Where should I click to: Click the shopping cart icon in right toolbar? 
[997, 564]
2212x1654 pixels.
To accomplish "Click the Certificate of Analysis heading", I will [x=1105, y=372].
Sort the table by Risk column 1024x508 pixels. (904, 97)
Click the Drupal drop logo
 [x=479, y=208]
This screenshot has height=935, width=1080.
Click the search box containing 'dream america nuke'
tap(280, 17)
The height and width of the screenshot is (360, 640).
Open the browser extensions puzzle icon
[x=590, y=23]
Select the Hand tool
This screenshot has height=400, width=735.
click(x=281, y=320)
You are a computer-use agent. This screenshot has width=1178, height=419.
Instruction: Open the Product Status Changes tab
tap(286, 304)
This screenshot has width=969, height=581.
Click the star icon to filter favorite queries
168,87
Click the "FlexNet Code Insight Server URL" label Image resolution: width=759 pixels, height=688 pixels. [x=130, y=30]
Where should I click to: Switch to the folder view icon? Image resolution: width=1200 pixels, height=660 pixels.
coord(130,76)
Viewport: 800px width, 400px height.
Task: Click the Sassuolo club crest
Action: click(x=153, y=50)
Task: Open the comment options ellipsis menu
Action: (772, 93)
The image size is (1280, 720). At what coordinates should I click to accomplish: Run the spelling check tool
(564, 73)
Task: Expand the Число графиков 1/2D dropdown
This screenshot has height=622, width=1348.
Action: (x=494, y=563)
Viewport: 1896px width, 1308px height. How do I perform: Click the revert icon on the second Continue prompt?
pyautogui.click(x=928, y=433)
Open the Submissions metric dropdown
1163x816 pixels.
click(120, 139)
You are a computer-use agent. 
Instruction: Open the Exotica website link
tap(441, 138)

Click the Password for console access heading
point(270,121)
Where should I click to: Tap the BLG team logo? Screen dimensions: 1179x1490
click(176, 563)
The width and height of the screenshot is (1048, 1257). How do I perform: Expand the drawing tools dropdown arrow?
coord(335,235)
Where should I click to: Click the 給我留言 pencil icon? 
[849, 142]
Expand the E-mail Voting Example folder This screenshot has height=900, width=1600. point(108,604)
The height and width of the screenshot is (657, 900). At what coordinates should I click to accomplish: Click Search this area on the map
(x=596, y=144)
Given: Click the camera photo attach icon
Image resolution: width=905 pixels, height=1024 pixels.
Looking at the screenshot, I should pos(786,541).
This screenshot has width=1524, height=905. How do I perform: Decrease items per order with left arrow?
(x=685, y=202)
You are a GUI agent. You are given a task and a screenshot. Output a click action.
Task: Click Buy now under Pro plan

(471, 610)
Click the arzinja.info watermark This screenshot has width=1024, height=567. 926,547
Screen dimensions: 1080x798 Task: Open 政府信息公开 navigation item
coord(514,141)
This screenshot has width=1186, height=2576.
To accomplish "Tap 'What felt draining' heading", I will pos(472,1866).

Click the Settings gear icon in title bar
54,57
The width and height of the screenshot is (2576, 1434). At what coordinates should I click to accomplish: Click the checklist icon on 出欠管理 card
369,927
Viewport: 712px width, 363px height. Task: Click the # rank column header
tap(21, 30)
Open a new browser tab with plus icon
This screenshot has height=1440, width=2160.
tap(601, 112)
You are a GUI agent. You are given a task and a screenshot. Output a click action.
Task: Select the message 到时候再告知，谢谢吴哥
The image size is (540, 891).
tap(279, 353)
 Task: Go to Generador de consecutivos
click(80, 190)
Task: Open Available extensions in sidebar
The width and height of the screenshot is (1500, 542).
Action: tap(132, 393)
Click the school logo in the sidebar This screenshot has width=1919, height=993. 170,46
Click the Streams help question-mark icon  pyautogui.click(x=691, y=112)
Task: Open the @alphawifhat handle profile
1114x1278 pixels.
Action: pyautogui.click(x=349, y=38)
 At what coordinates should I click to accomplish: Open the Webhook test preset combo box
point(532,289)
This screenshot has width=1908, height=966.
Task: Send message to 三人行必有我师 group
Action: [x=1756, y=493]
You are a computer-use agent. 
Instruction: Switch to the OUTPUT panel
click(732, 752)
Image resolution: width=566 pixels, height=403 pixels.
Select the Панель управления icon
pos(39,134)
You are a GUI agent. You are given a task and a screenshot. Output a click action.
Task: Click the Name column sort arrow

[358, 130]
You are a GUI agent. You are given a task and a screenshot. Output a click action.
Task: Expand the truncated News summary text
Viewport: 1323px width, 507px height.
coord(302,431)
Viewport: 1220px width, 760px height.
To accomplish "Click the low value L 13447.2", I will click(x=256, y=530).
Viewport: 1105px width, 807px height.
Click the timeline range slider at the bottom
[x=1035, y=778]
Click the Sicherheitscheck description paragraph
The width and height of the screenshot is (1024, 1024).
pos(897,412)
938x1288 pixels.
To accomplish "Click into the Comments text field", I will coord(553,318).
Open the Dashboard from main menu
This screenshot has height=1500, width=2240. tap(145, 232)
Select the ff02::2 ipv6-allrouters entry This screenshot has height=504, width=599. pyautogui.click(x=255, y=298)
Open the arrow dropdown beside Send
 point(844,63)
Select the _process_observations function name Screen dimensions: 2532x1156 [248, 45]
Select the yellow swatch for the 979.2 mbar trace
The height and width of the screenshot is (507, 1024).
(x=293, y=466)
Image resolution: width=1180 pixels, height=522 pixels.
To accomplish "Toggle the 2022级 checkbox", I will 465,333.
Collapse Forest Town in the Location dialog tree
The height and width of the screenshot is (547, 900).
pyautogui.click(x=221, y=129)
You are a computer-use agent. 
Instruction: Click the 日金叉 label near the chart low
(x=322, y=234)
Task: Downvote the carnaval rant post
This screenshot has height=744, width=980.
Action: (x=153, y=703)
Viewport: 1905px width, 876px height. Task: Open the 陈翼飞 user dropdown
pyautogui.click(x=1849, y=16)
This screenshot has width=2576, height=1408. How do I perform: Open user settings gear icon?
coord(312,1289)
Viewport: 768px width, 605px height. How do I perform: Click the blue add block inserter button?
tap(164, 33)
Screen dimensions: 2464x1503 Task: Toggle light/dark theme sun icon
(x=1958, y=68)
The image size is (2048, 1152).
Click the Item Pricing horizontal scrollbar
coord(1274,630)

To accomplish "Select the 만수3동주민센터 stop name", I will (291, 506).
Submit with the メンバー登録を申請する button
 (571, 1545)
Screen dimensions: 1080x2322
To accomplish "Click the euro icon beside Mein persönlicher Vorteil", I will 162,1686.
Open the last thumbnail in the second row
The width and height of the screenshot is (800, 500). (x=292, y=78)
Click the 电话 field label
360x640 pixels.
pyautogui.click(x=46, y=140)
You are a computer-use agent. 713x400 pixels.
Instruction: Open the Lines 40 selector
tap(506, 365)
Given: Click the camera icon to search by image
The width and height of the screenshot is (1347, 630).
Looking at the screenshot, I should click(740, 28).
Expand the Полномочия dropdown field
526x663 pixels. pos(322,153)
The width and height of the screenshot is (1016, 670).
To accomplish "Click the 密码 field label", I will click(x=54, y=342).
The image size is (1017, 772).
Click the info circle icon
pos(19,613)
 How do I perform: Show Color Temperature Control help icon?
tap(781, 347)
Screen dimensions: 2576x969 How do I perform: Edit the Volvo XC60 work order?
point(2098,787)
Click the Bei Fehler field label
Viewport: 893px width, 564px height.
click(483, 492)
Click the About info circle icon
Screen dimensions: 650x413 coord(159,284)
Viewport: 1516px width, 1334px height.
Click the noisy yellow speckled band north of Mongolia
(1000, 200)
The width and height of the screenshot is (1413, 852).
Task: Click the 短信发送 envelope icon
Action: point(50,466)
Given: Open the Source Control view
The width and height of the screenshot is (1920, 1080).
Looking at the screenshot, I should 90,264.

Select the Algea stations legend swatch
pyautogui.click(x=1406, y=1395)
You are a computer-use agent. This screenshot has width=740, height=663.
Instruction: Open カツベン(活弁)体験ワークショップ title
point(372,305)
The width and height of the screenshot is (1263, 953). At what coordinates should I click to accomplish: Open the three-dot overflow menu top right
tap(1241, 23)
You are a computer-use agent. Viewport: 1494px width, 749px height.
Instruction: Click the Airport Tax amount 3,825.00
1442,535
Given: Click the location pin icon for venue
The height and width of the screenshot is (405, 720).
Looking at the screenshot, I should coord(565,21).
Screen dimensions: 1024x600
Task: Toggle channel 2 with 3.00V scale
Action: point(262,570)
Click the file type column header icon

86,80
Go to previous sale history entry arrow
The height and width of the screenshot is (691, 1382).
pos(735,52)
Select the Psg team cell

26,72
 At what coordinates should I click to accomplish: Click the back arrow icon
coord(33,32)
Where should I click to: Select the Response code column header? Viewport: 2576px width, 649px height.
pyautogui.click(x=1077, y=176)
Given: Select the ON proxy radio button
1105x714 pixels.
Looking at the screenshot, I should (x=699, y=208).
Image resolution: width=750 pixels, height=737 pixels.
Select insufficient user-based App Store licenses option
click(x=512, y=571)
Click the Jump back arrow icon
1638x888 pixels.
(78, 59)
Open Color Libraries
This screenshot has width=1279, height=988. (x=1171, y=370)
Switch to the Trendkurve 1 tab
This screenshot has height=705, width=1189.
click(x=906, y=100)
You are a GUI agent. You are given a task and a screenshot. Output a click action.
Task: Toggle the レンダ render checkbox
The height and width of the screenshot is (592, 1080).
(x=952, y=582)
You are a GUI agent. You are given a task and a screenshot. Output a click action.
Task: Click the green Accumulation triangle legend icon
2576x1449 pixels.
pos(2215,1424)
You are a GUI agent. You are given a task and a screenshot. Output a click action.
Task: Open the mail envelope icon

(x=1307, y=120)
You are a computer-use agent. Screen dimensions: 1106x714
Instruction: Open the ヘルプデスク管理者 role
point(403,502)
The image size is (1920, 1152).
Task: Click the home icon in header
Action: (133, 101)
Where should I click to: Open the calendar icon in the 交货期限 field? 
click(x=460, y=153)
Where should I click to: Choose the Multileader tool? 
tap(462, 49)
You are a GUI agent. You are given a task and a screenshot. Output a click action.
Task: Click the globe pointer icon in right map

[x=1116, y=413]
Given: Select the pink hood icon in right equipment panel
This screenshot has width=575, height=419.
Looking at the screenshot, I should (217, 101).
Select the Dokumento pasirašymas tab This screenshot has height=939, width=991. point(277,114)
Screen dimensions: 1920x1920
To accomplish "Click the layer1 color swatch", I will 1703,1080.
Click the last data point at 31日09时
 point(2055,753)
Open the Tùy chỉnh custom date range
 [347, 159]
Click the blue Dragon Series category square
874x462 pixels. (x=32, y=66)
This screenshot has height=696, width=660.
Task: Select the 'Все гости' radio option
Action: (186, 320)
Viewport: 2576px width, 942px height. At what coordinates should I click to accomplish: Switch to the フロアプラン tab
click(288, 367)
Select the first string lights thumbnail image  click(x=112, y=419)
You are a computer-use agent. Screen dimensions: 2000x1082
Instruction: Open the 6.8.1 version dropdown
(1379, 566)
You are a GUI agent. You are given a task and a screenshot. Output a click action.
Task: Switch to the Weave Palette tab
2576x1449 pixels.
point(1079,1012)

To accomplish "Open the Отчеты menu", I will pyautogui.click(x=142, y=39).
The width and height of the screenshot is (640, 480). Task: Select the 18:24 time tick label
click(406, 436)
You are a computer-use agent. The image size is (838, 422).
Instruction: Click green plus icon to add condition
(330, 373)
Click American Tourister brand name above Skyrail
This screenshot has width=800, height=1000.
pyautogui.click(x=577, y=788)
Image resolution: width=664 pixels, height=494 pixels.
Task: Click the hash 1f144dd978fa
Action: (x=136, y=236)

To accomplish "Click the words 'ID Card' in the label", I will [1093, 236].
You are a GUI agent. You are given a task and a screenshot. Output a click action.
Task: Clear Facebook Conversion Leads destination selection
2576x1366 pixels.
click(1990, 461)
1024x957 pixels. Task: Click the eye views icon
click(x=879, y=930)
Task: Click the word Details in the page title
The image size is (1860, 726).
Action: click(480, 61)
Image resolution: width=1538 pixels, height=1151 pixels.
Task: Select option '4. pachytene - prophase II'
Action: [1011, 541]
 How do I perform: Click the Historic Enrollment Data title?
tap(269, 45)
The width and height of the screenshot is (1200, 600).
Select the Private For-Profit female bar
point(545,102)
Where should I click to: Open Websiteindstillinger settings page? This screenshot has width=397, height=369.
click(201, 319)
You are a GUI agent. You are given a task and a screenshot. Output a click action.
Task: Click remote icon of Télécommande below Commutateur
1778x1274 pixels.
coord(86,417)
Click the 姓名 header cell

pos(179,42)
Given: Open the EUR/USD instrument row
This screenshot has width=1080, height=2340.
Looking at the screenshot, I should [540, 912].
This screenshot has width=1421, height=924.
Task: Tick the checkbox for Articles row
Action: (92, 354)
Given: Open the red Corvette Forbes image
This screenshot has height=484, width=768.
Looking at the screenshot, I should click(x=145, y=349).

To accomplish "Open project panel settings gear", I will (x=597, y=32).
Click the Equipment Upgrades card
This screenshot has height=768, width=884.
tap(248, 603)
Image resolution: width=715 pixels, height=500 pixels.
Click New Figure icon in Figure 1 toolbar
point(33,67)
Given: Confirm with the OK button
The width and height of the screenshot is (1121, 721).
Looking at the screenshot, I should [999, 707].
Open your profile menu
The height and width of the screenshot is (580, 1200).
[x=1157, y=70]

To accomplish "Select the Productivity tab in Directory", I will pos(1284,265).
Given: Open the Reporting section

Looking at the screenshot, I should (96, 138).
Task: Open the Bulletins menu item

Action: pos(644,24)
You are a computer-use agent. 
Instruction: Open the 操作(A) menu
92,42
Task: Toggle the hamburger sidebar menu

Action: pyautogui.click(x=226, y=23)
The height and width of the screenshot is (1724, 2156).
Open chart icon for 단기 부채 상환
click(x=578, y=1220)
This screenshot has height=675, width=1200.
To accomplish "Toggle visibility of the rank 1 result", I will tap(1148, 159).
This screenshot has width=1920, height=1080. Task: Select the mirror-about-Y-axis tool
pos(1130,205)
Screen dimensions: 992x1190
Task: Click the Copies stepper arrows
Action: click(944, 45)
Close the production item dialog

*Given problem*: Reproduce the data above verbatim, from its first line through the line containing "tap(280, 17)", with both ends included.

*Exercise result*:
Where should I click to: Click the shopping cart icon in right toolbar? 
[997, 564]
2212x1654 pixels.
To accomplish "Click the Certificate of Analysis heading", I will [x=1105, y=372].
Sort the table by Risk column 1024x508 pixels. (904, 97)
Click the Drupal drop logo
 [x=479, y=208]
This screenshot has height=935, width=1080.
Click the search box containing 'dream america nuke'
tap(280, 17)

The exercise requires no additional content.